Paints outside of marching ants

  • April 3, 2020
  • 2 replies
  • 1237 views

Not sure what I am missing here or if this is a bug as it seems to be, but I have a selection that shows the marching ants... yet when I paint across it, it paints outside of them!

 

I have checked things like "feather" (0px) and anti-alias being off.  I've zoomed in to see if there's something strange with the selection itself.  But I cannot determine why its doing this.

 

FYI, this is under Windows 10 Pro, and I have tried in Photoshop CC versions v21.0.3 and v21.1.1, same issue.

 

Here you see the before:

 

And, here is after I paint across it (including a zoomed-in version):

 

I made the selection originally by CTRL-clicking on another layer, then CTRL-SHIFT-clicking on some others to add to the selection.

 

I Select -> Save Selection for it.  Then saved the document and re-started PS.  Using Load Selection, still no change.  Re-selected using the same CTRL-click layer (thumbnail) method, and still no change.

 

Please advise as to what I'm not seeing here, or how to get this reported as a bug.

 

Thank you!

This topic has been closed for replies.
Correct answer Conrad_C

Because you said you saved the selection, you can inspect it to see what it really looks like. Open the Channels panel (Window > Channels), find the channel containing the saved selection you named, and click it. That will display just the selection, and you can zoom in and look at the edges.

 

A sharp selection alpha channel will appear fully black (unselected) and white (selected), but an alpha channel with semi-transparent areas will have gray shades in it. Based on what you've described, you will probably see gray shades in your selection. If you want the selection to be more solid with harder edges, increase the contrast of the alpha channel to force all gray shades out to black or white using any tool that will do the job, such as the Levels and Curves commands on the Image > Adjustments submenu, the Dodge and Burn tools, etc.

 

After that’s done, if the selection edges are too sharp, blur them in the alpha channel using any blur command or tool you like, or feather the selection when you apply it.

2 replies

Conrad_C
Community Expert
Conrad_CCommunity ExpertCorrect answer
Community Expert
April 3, 2020

Because you said you saved the selection, you can inspect it to see what it really looks like.

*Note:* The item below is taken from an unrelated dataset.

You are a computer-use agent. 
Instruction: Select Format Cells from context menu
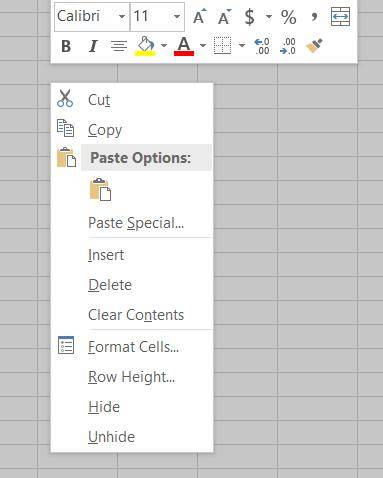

Open the Channels panel (Window > Channels), find the channel containing the saved selection you named, and click it. That will display just the selection, and you can zoom in and look at the edges.

 

A sharp selection alpha channel will appear fully black (unselected) and white (selected), but an alpha channel with semi-transparent areas will have gray shades in it. Based on what you've described, you will probably see gray shades in your selection. If you want the selection to be more solid with harder edges, increase the contrast of the alpha channel to force all gray shades out to black or white using any tool that will do the job, such as the Levels and Curves commands on the Image > Adjustments submenu, the Dodge and Burn tools, etc.

 

After that’s done, if the selection edges are too sharp, blur them in the alpha channel using any blur command or tool you like, or feather the selection when you apply it.

SteeleMage
Participant
April 4, 2020

Ahh, thank you for this nice explanation!  I learned something new about PS; I appreciate it.

Chuck Uebele
Community Expert
Community Expert
April 3, 2020

This is not a bug. When you ctrl click on another layer, it takes into consideration the tonal values, with become slightly transparent. The marching ants aren't exact. They just shoe 50% semi transparent pixels that are selected. If you want to be exact. take your selection and use it to create a new alpha channel that you can edit to increase the contrast, or however you want your selection to be. Just remember anything gray on the channel will be semi transparent.